> **EXERCISE DESCRIPTION**: Each record below is to be copied exactly; the pictures are to be omitted.

Stored items:
-- Opening Marker --

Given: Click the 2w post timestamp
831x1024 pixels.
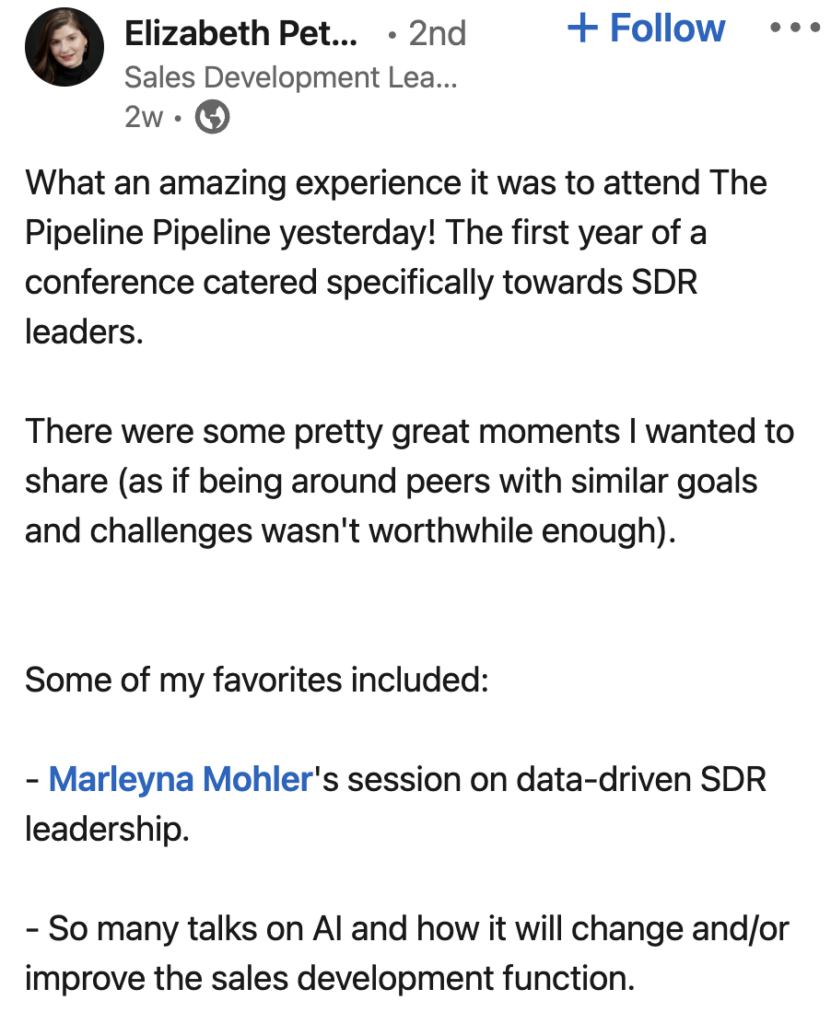Looking at the screenshot, I should pyautogui.click(x=143, y=118).
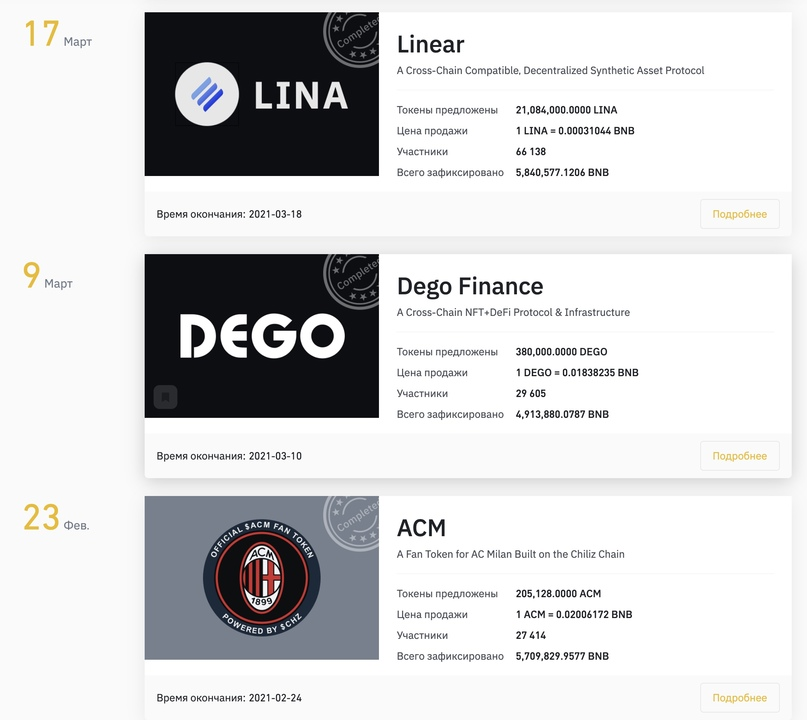Image resolution: width=807 pixels, height=720 pixels.
Task: Click the bookmark icon on DEGO banner
Action: pyautogui.click(x=166, y=397)
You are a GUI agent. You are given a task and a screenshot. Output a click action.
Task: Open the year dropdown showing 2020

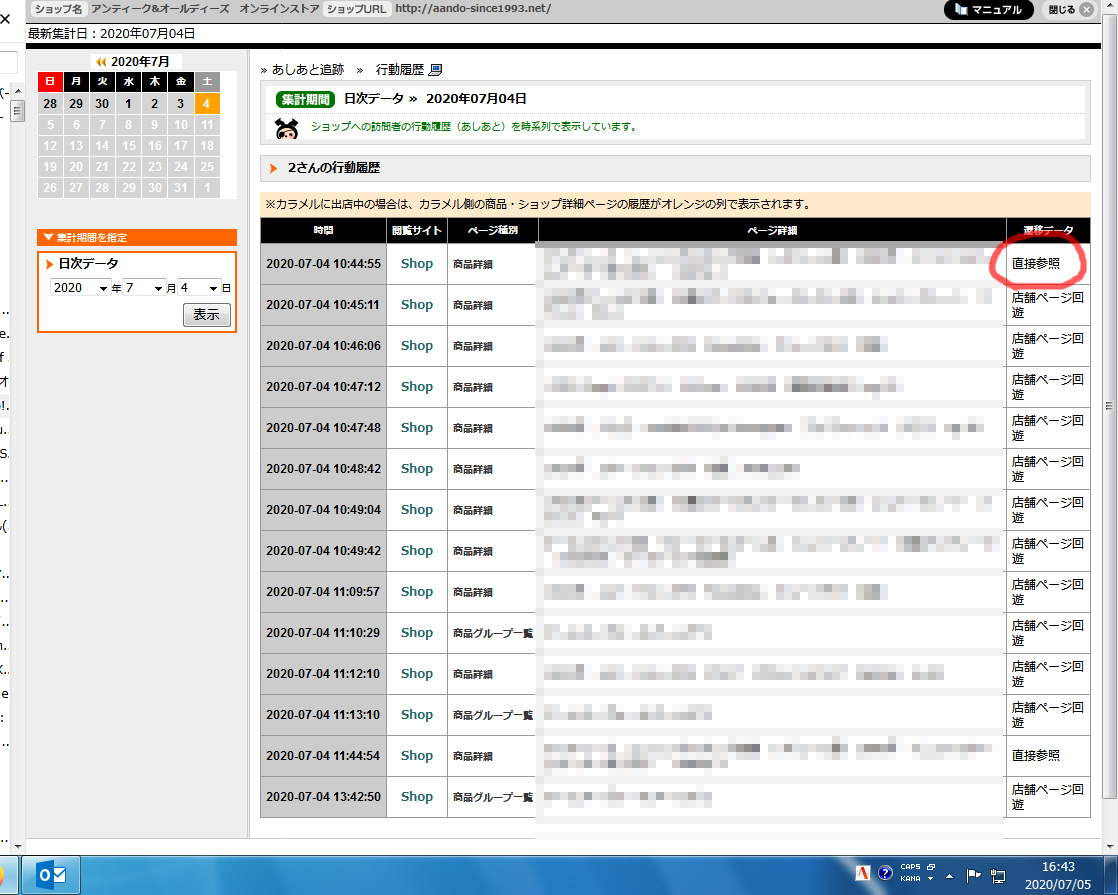80,288
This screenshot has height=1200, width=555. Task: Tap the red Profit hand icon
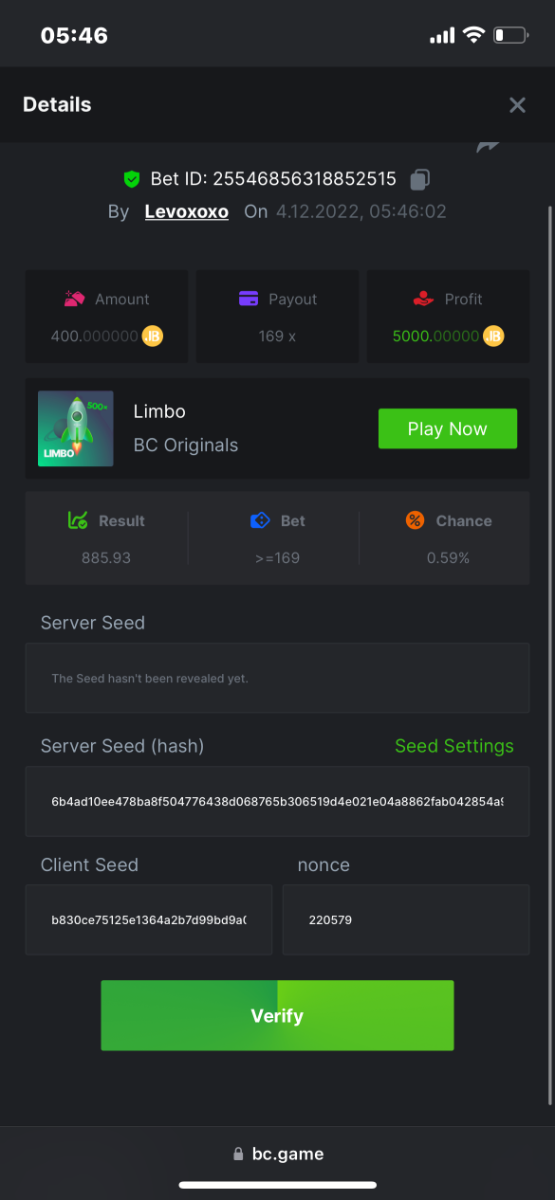[423, 298]
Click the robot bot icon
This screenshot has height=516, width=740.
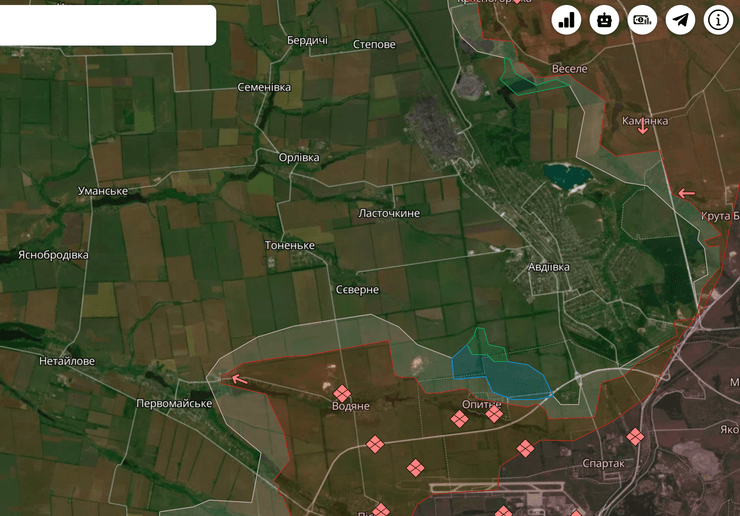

-- Closing Marker --

> **SOLUTION FOR THIS EXERCISE**:
Given: Click the 2w post timestamp
831x1024 pixels.
Looking at the screenshot, I should pyautogui.click(x=143, y=118).
Image resolution: width=807 pixels, height=720 pixels.
Task: Click the bookmark icon on DEGO banner
Action: pyautogui.click(x=166, y=397)
You are a GUI agent. You are given a task and a screenshot. Output a click action.
Task: Open the year dropdown showing 2020

80,288
This screenshot has height=1200, width=555. Task: Tap the red Profit hand icon
[423, 298]
Click the robot bot icon
This screenshot has height=516, width=740.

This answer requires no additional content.